Installation of Subversion, and the required Apache module(s) is fairly straight forward (run as root, or use sudo):
apt-get install subversion libapache2-svn
Create a Repo(sitory)
By default, ISPConfig stores the sites in /var/clients/clientx/weby/, you’ll need to know which client ID (x) and site ID (y) corresponds to the site you want to setup the repository on. If you’ve made any adjustments to the default paths you’ll need to modify the commands below to match your directory structure. Start by creating the svn directory (you only need to do this once for each site):
Next, you’ll need to create the repository and correct the permissions on everything (important for quota checks).
svnadmin create /var/clients/clientx/weby/svn/myrepo
chown -R weby:clientx /var/clients/clientx/weby/svn
chmod -R 770 /var/clients/clientx/weby/svn
Sharing and Securing the Repository
We will be using apache to share and secure access to our repository and while the sharing steps are always the same, we have three options for securing the repository.
- Public Repository – A public repository means that any user can download and browse (checkout) and upload (commit) files at any time without restriction.

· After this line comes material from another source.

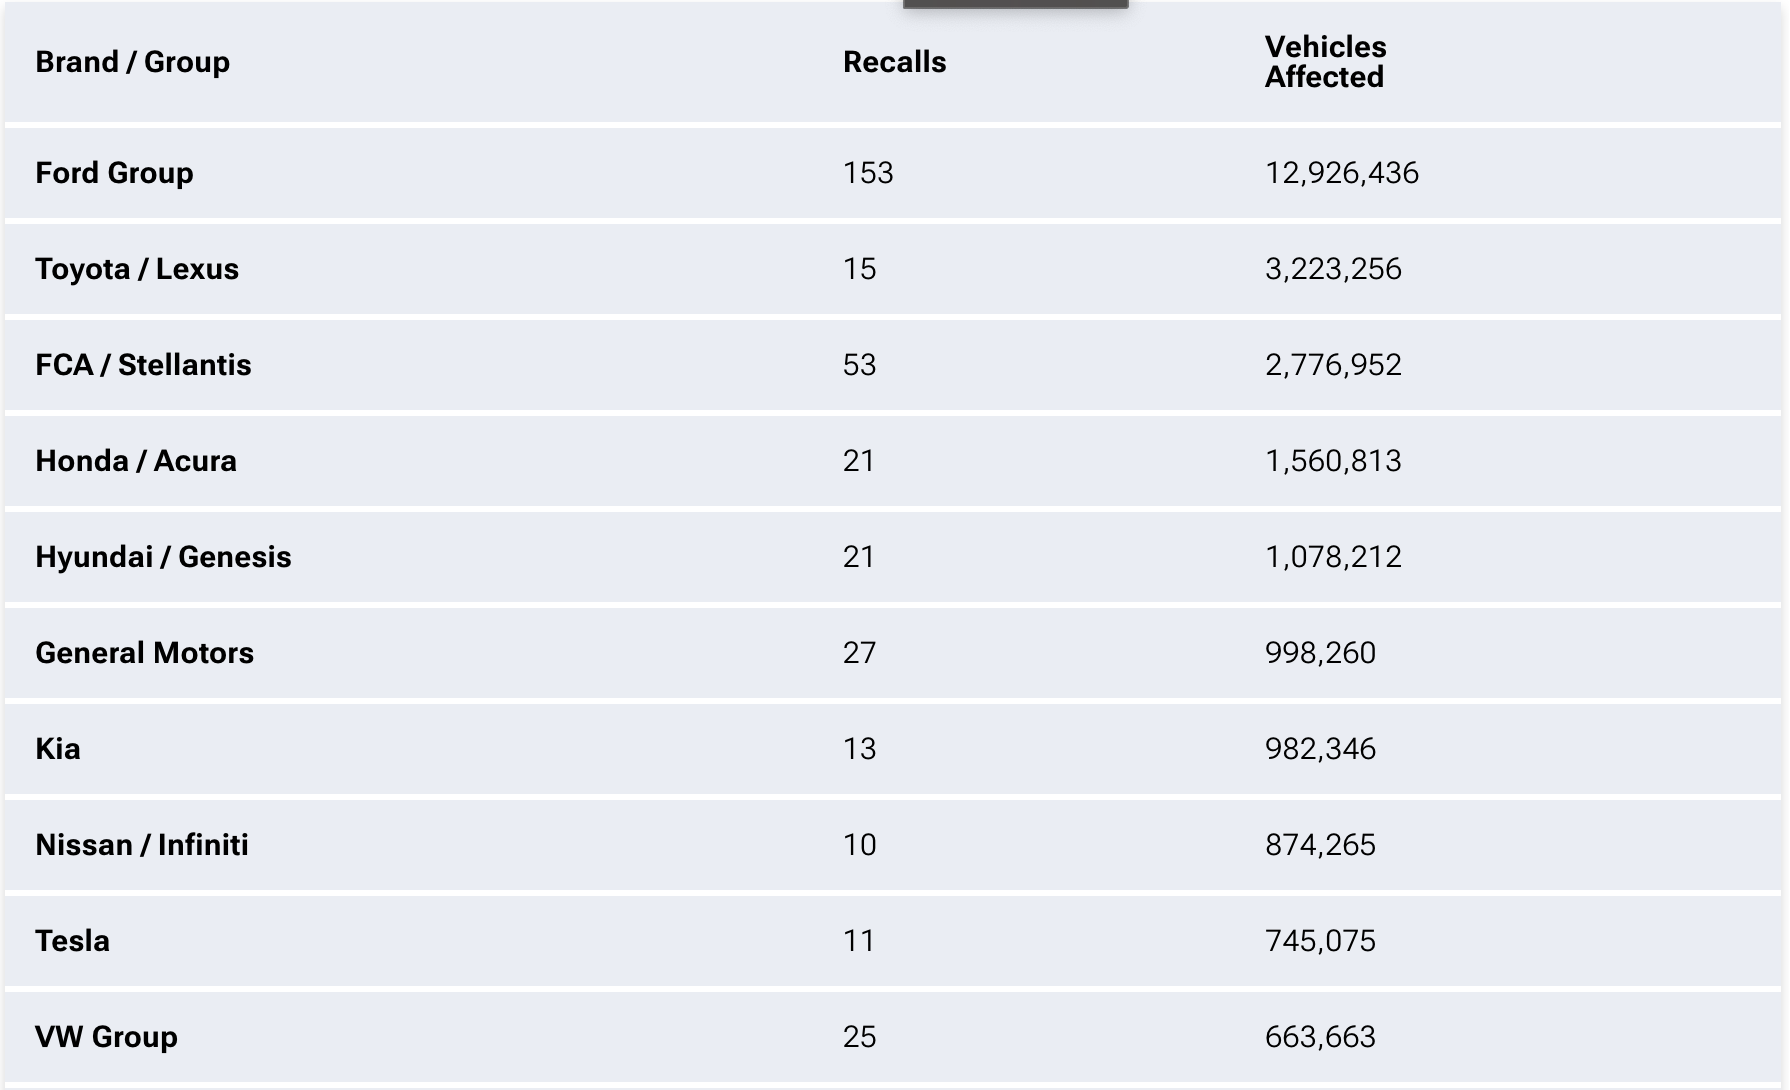Select the VW Group brand cell
The width and height of the screenshot is (1790, 1090).
point(106,1037)
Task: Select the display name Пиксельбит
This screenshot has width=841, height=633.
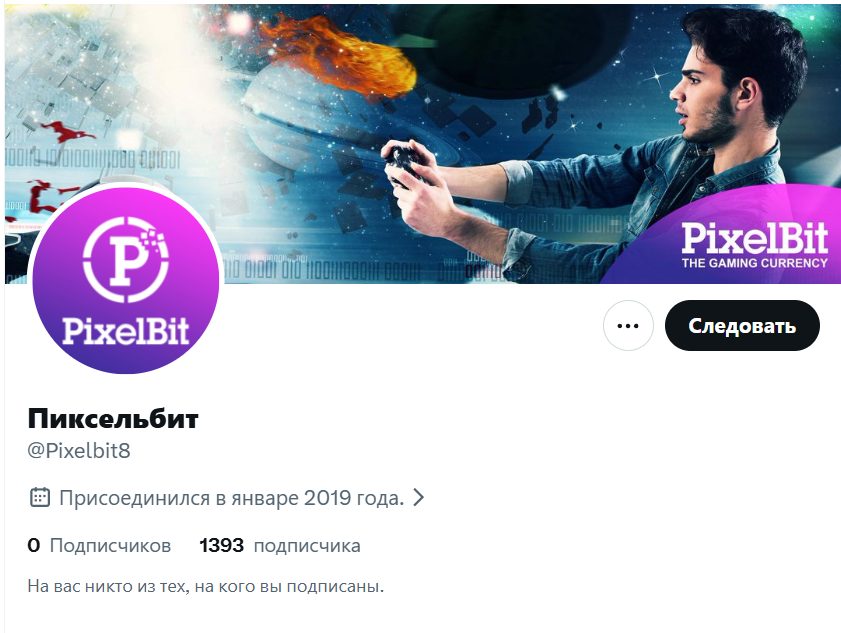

This is generally not a recommended way to deploy a repository as it can lead to vandalism of your code.
- Shared Repository – A ‘shared’ repository means that anybody can download and browse (checkout) the code, but only authorized users can make commits to the repository. This is the most common method of securing a repository, similar to how sites like Sourceforge and Google Code share data.

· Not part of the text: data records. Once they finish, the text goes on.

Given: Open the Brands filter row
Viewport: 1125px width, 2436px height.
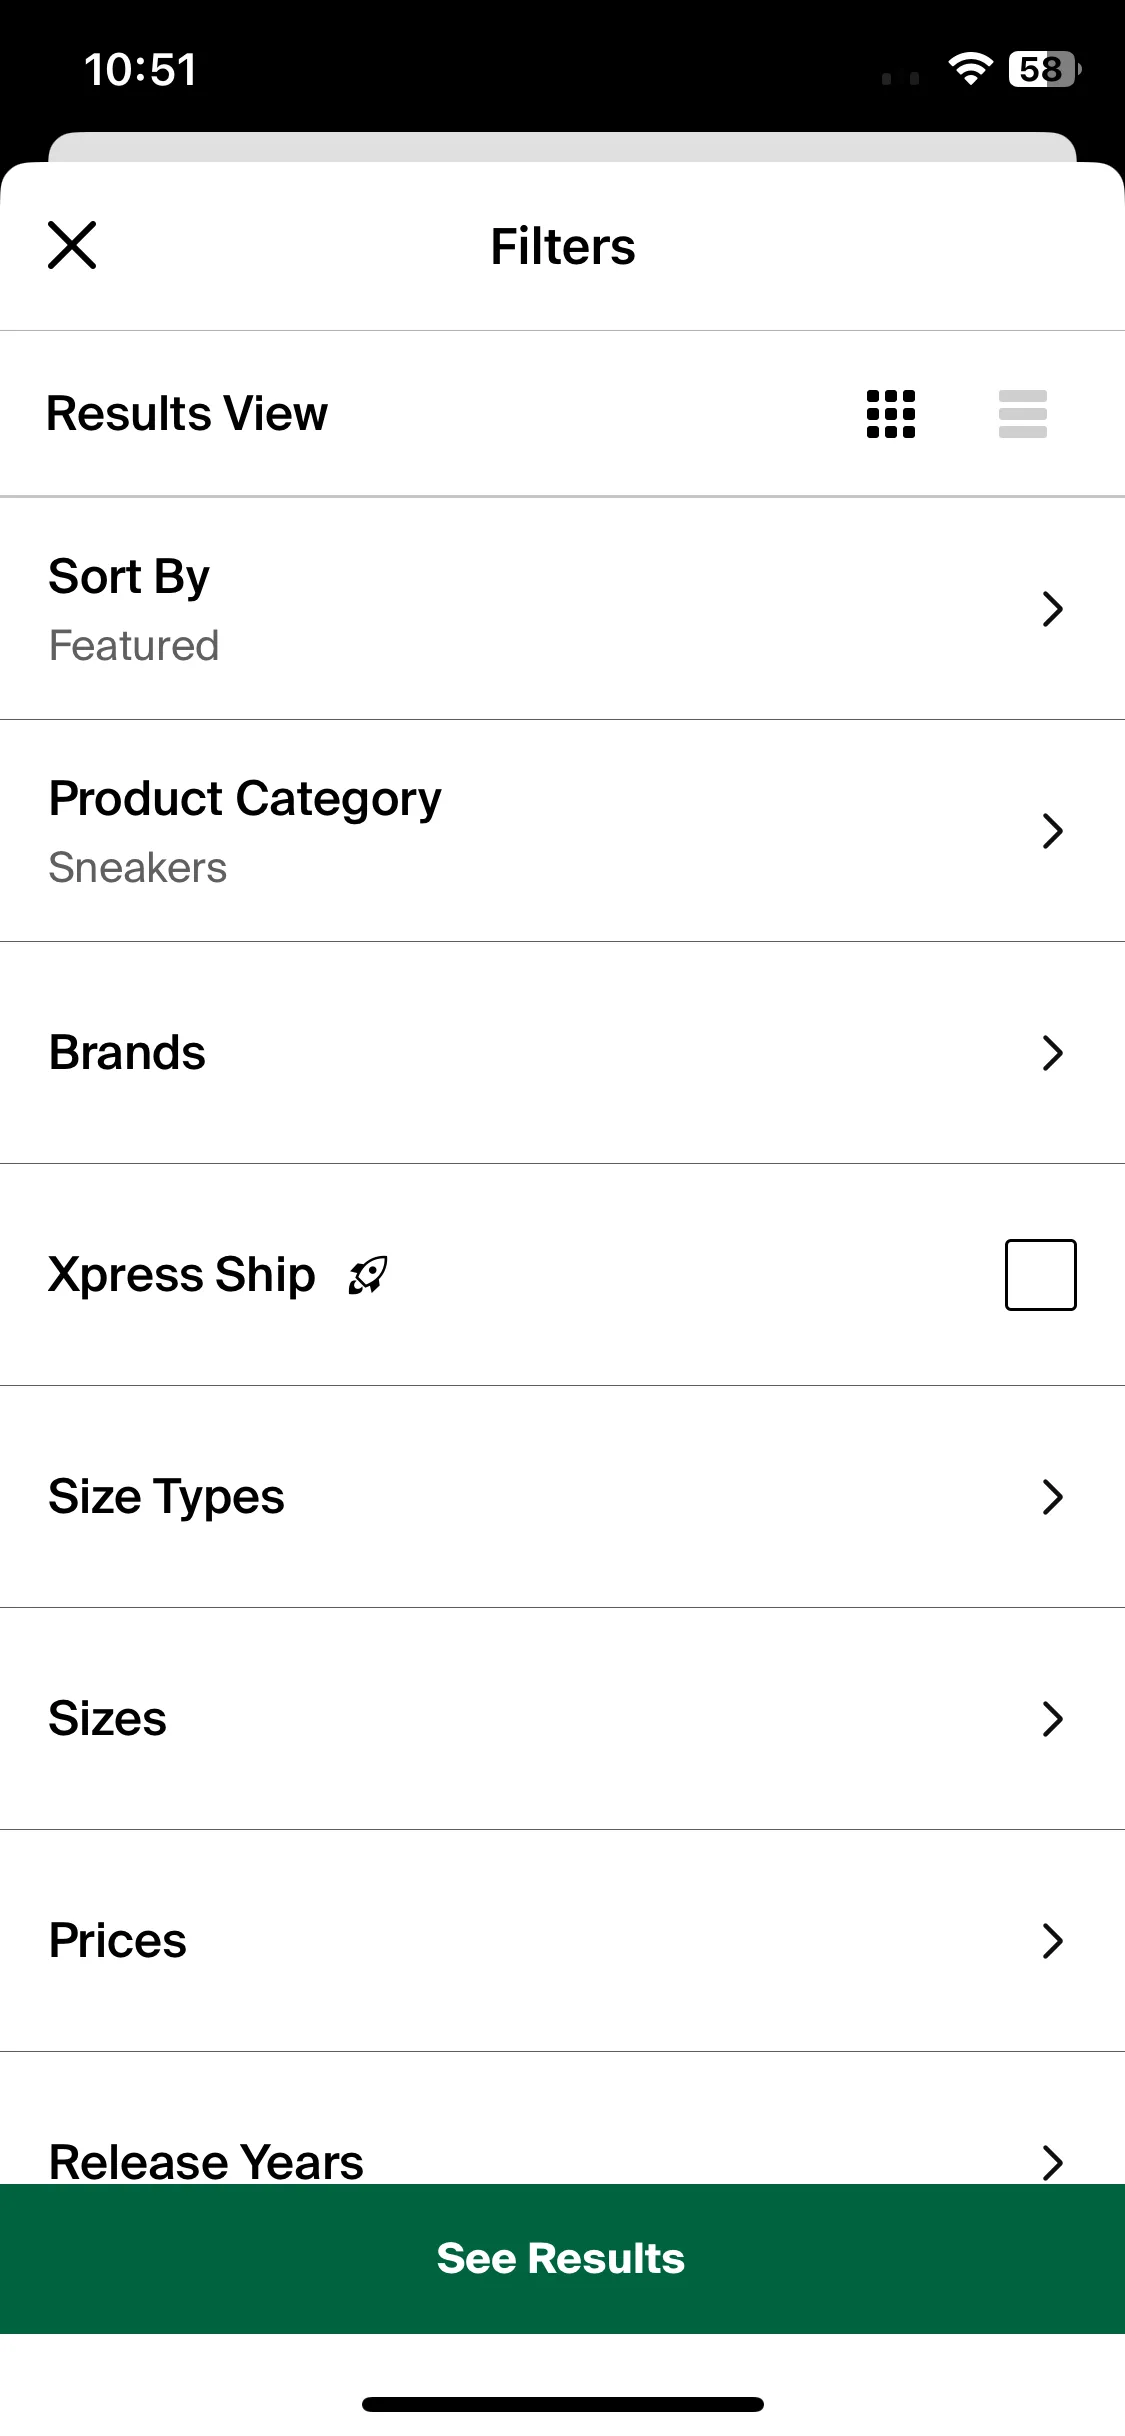Looking at the screenshot, I should coord(562,1053).
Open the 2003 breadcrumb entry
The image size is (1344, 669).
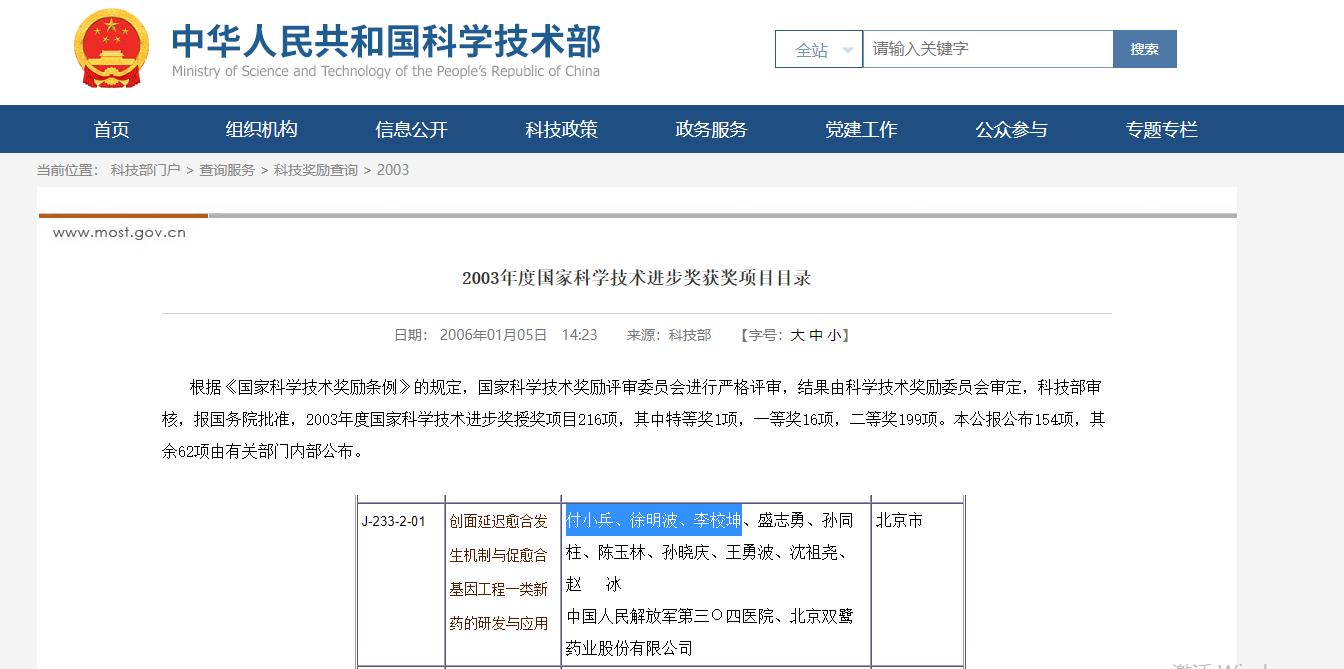pyautogui.click(x=390, y=170)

- Private Repository – A private repository means that any action against the repository requires an authenticated user and is useful when the code is not meant to be shared or Open Source.

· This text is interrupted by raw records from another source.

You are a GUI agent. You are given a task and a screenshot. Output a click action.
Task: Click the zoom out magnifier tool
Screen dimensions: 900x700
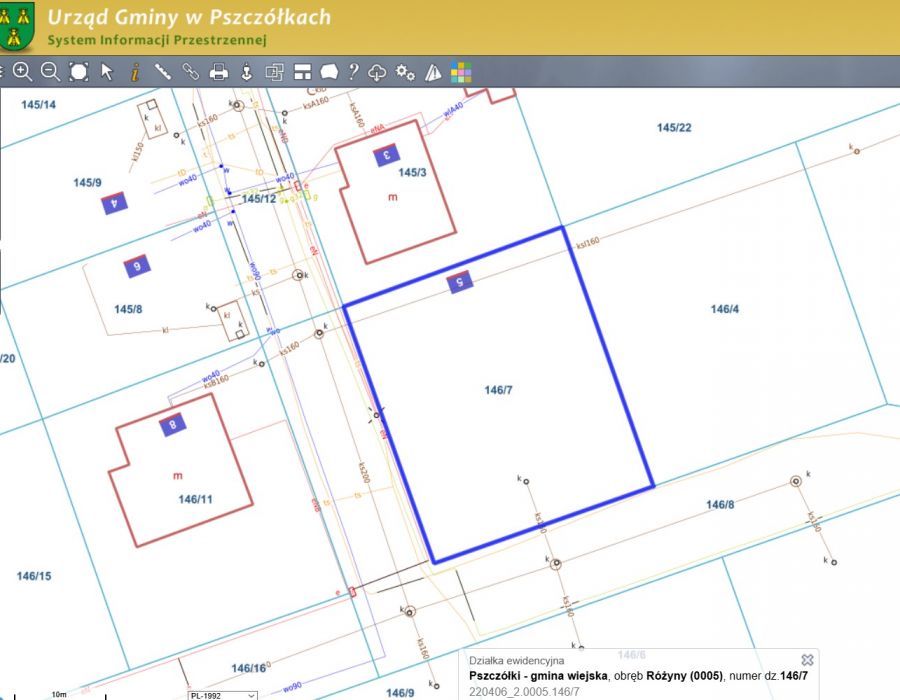tap(50, 72)
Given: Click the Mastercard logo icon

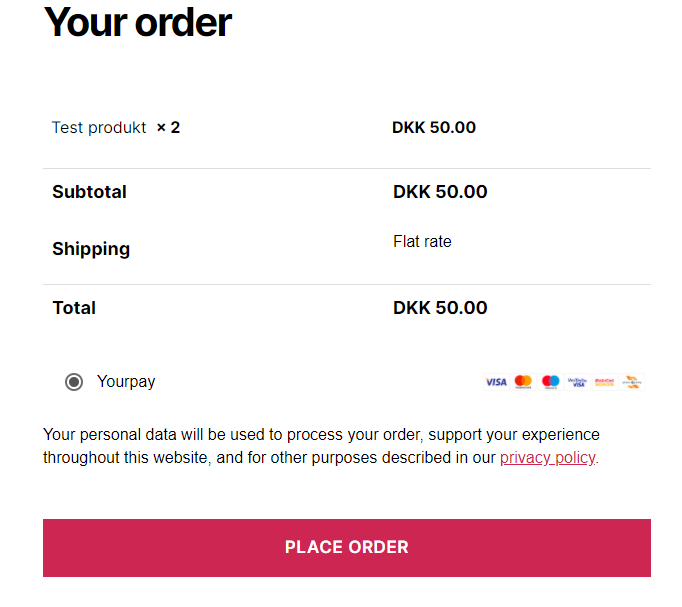Looking at the screenshot, I should (x=523, y=382).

Assuming you choose either a shared or private repository, you’ll need to create the passwords file that stores usernames and passwords of ‘authorized’ users (to add additional users, omit the ‘-c’ option from the command).
htpasswd -c /var/clients/clientx/weby/svn/myrepo.passwd [username1] <– you’ll be asked to enter a password for username1
Finally, you need to add the appropriate directive to tell Apache what to do when a user requests http://example.com/svn/myrepo. Depending on the security method you wish to use, copy the appropriate directive below and paste it in the ‘Apache Directives’ box, on the ‘Options’ tab of your site in ISPConfig (don’t forget to fix the directories with the appropriate x and y values).
<Location /svn/myrepo> DAV svn SVNPath /var/clients/clientx/weby/svn/myrepo </Location>
<Location /svn/myrepo> DAV svn SVNPath /var/clients/clientx/weby/svn/myrepo AuthType Basic AuthUserFile /var/clients/clientx/weby/svn/myrepo.passwd <LimitExcept GET OPTIONS PROPFIND REPORT> Require valid-user </LimitExcept> </Location>
<Location /svn/myrepo> DAV svn SVNPath /var/clients/clientx/weby/svn/myrepo AuthType Basic AuthName "Indemnity83 Scripts" AuthUserFile /var/clients/clientx/weby/svn/myrepo.passwd Require valid-user </Location>
It may take a minute for the site to start working once you make the changes, but at this point you should have a working and secured Subversion repository. If you want to add more, just repeat everything starting at ‘Create a Repo(sitory)’
I hope you find this how to useful. Please feel free to add comments or corrections.